NEW YORK (GenomeWeb) – The US Food and Drug Administration announced on Friday it has completed the de novo premarket review and cleared for marketing Meridian Bioscience's cytomegalovirus assay for newborns called the Alethia CMV Assay Test System.
The Alethia brand is the new name for Meridian's molecular test line, which was previously marketed under the Illumigene and Illumipro names.
According to a statement issued today by the FDA, the Alethia CMV test system enables detection of CMV DNA from saliva swabs of newborn babies who are less than 21 days old. The FDA specified that test results must be used in conjunction with the results of other diagnostic tests and clinical information.
"Although most people who become infected with cytomegalovirus face little to no risk of serious illness, the virus has the potential to cause serious illness for people with weak immune systems and in newborn babies," said Tim Stenzel, the director of the Office of In Vitro Diagnostics and Radiological Health in the FDA’s Center for Devices and Radiological Health.
Specifically, more than half of all adults have been infected with CMV by age 40, according to the US Centers for Disease Control and Prevention, but most show no signs or symptoms. However, babies infected with CMV in utero can develop hearing problems or other long-term health problems.

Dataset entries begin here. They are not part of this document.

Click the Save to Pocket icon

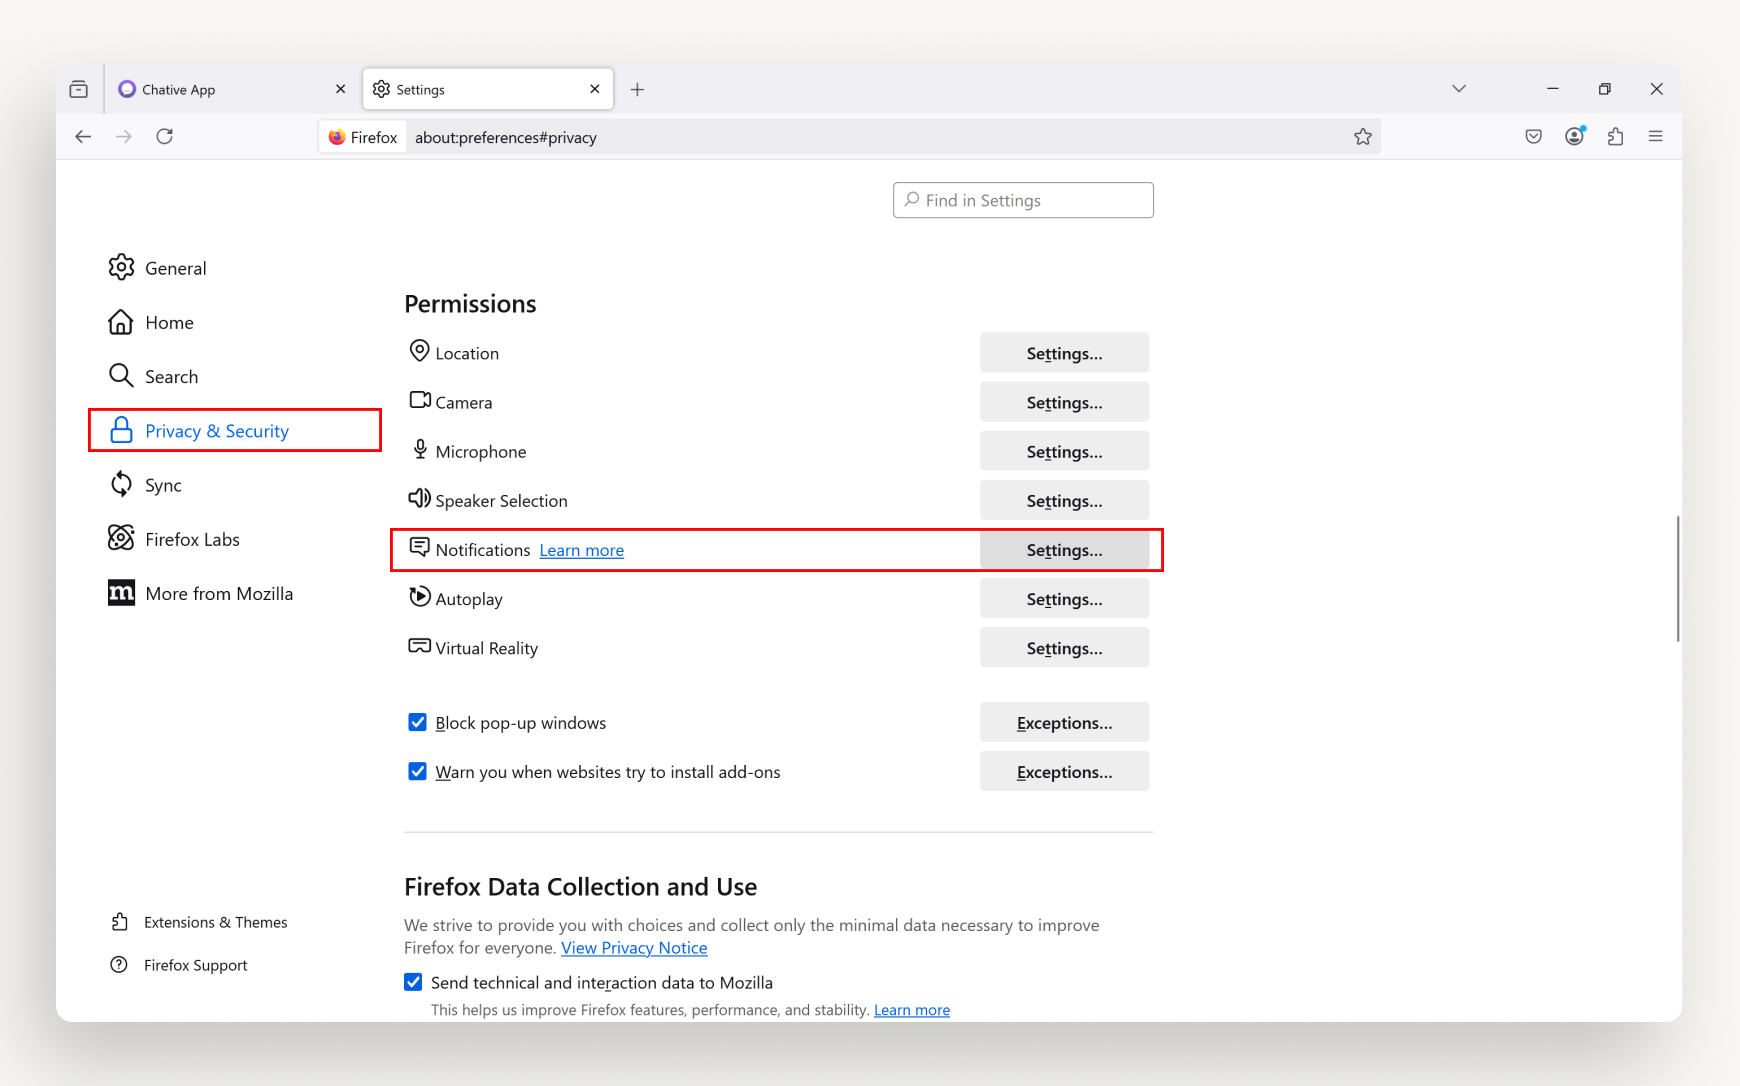[1533, 136]
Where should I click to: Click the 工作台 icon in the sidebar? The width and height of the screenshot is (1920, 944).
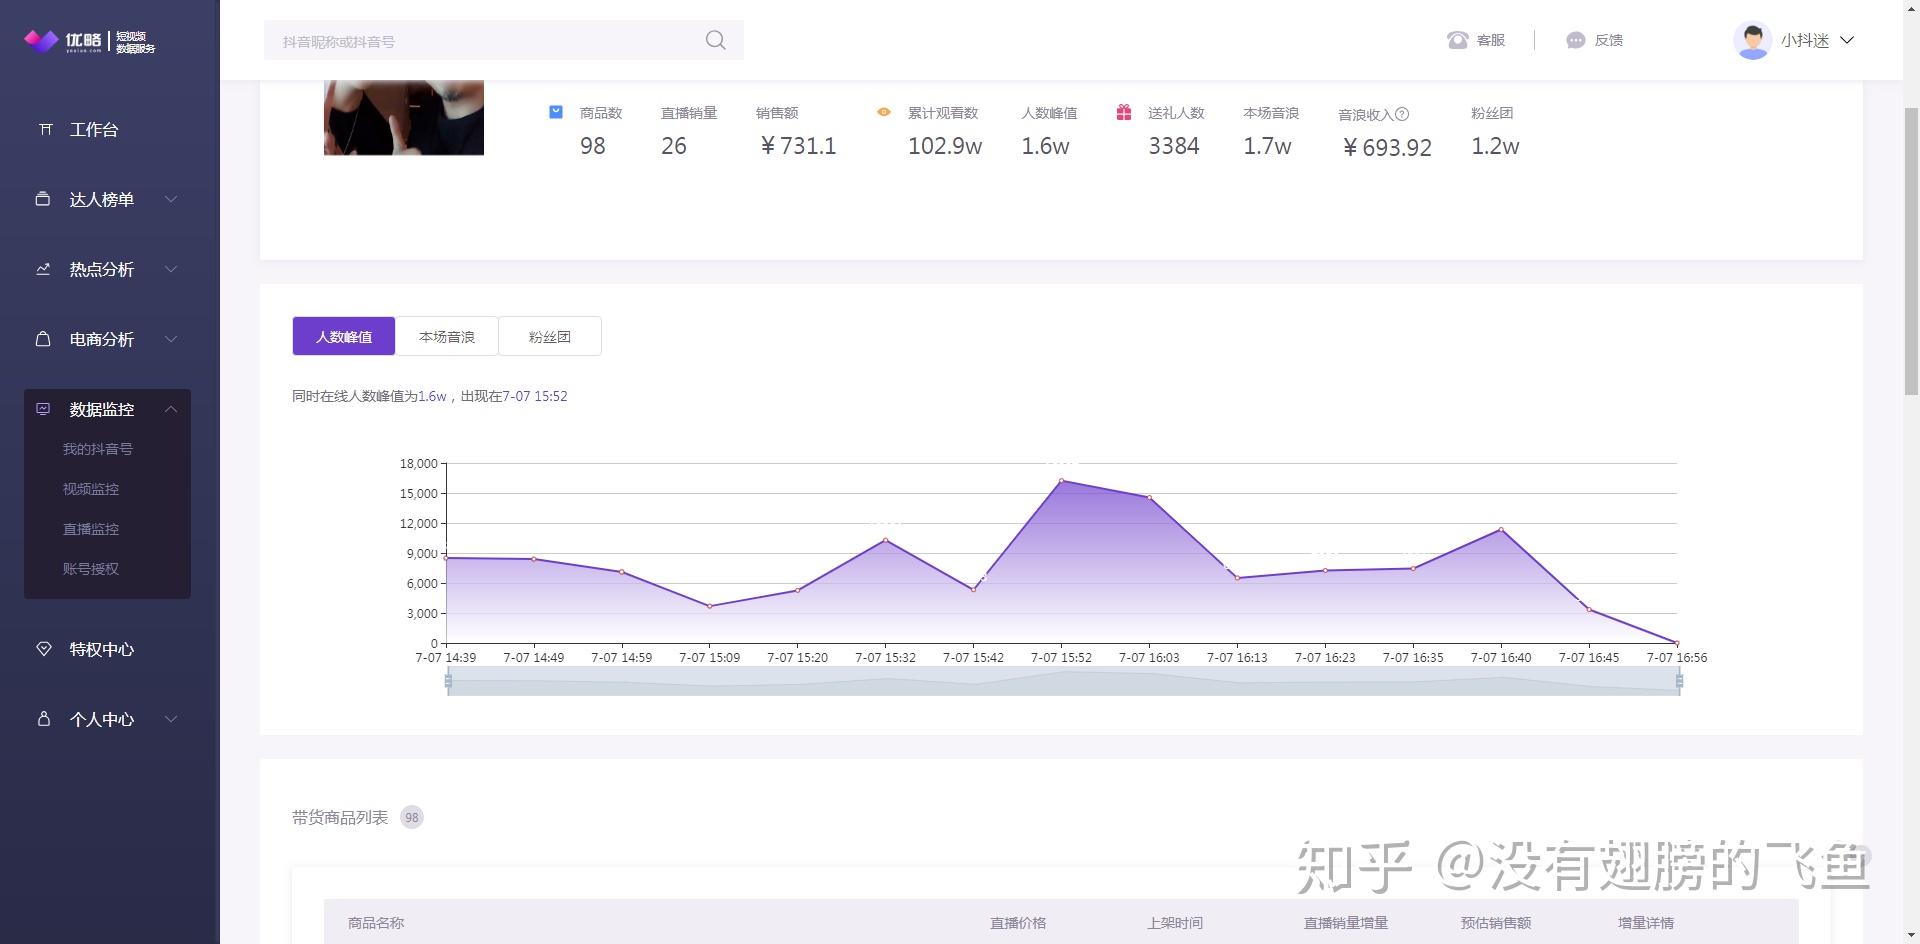pyautogui.click(x=44, y=129)
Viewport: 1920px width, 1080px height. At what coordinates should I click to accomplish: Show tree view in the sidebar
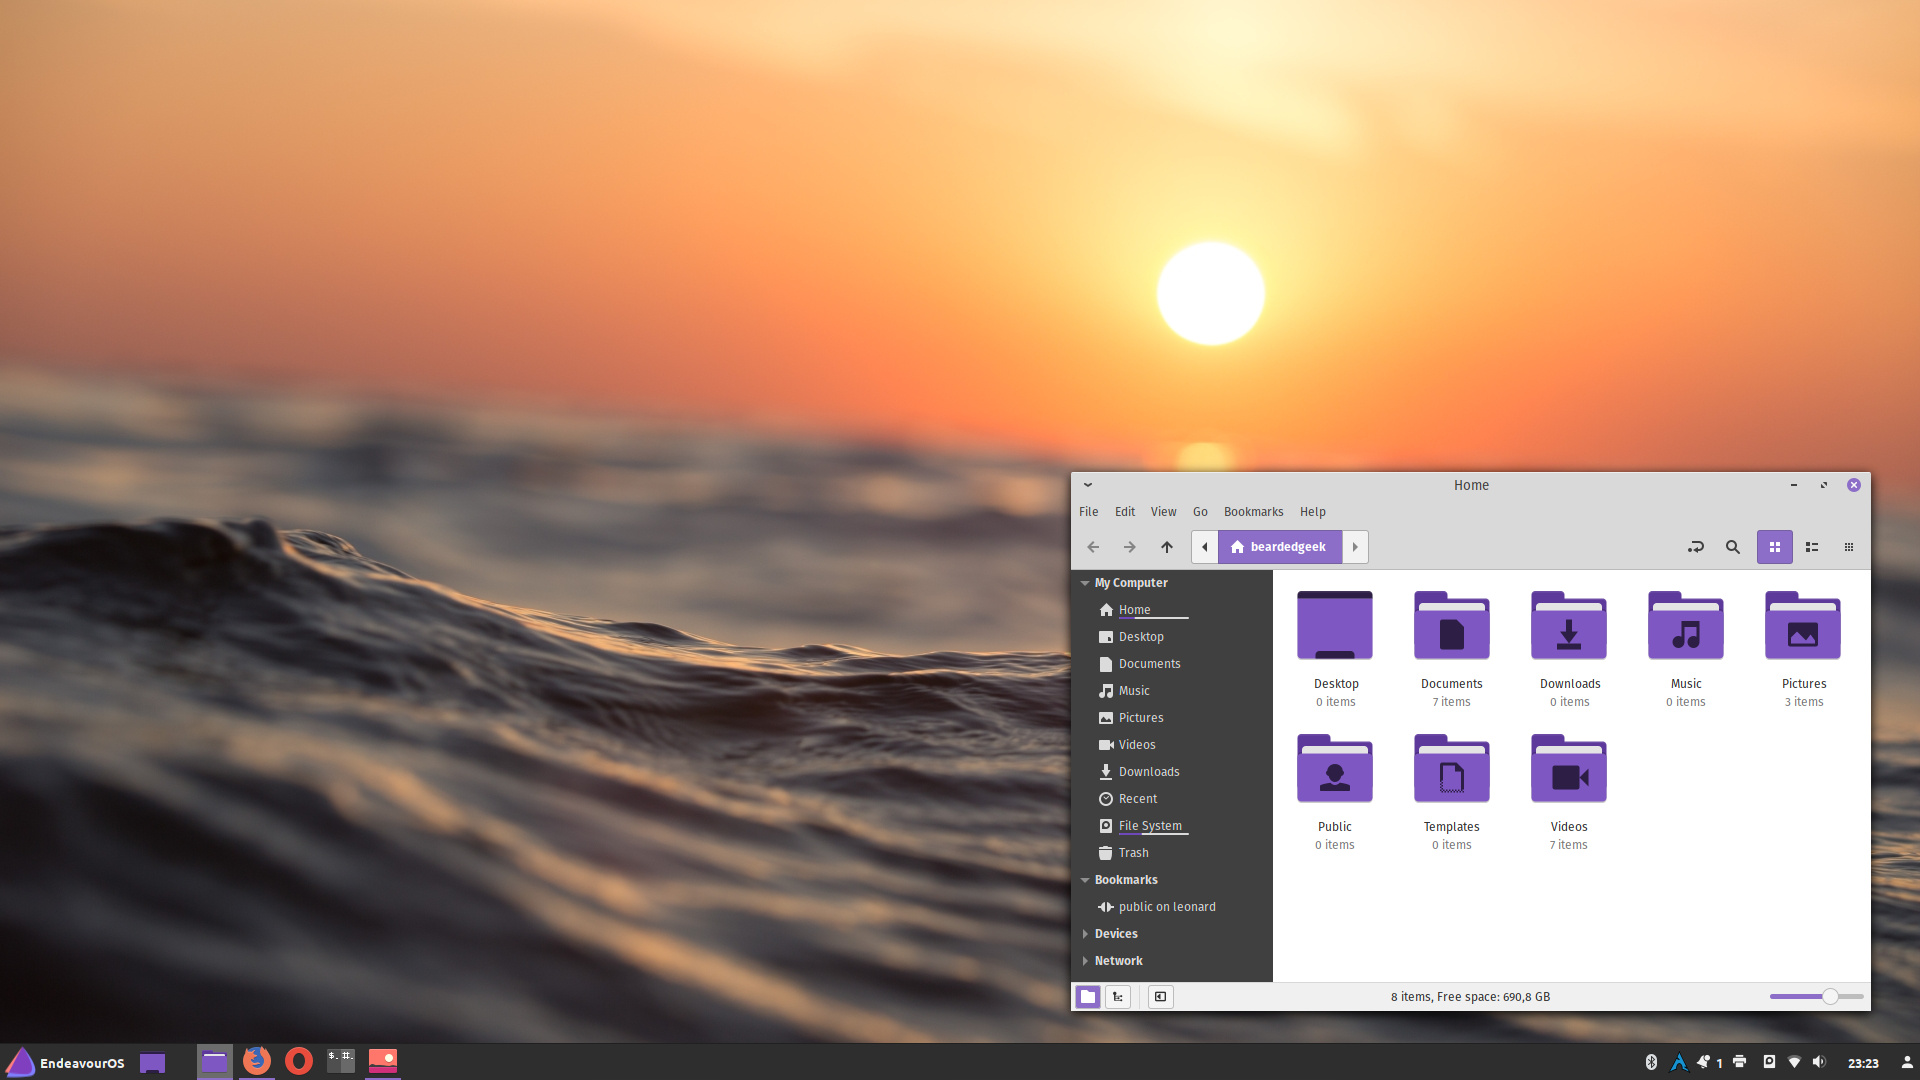[1118, 997]
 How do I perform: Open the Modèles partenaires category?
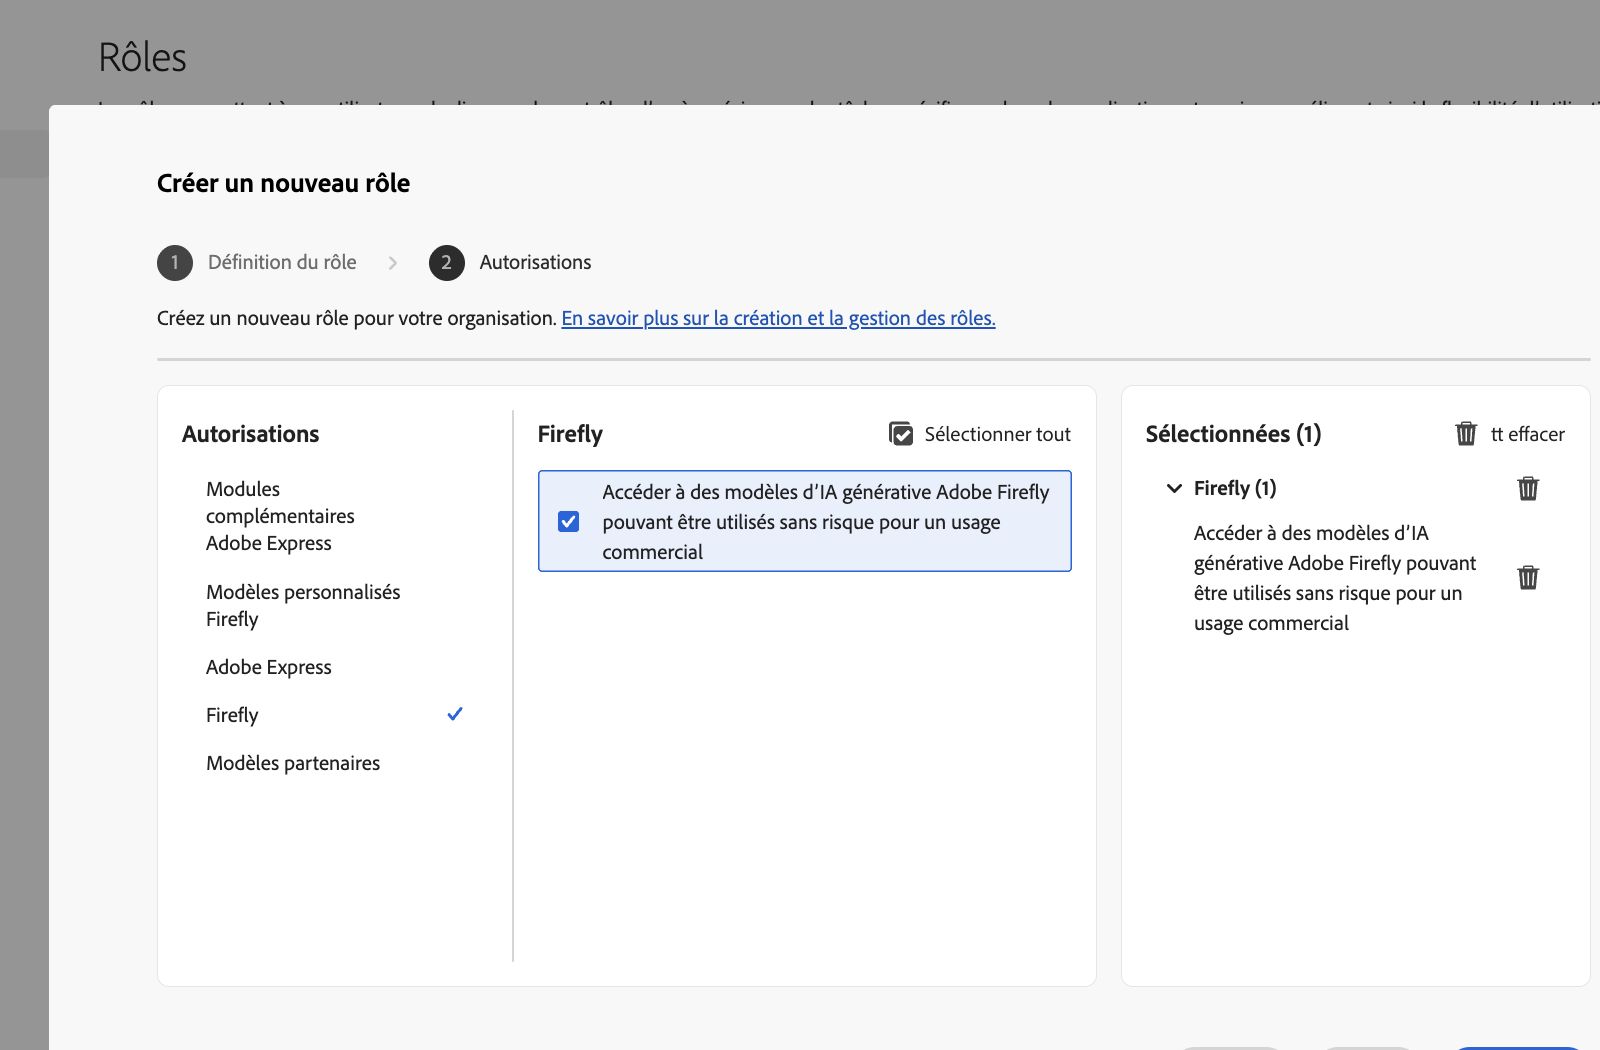[292, 762]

A prospective clinical study showed the Alethia test correctly identified 1,472 out of 1,475 CMV negative samples, the FDA said. There were three false positive tests, and five saliva specimens correctly identified as positive. Meanwhile 34 archived positive specimens were also correctly identified.
The FDA further noted that the de novo authorization creates a new regulatory classification, "[w]hich means that subsequent devices of the same type with the same intended use may go through the FDA's 510(k) process, whereby devices can obtain marketing authorization by demonstrating substantial equivalence to a predicate device."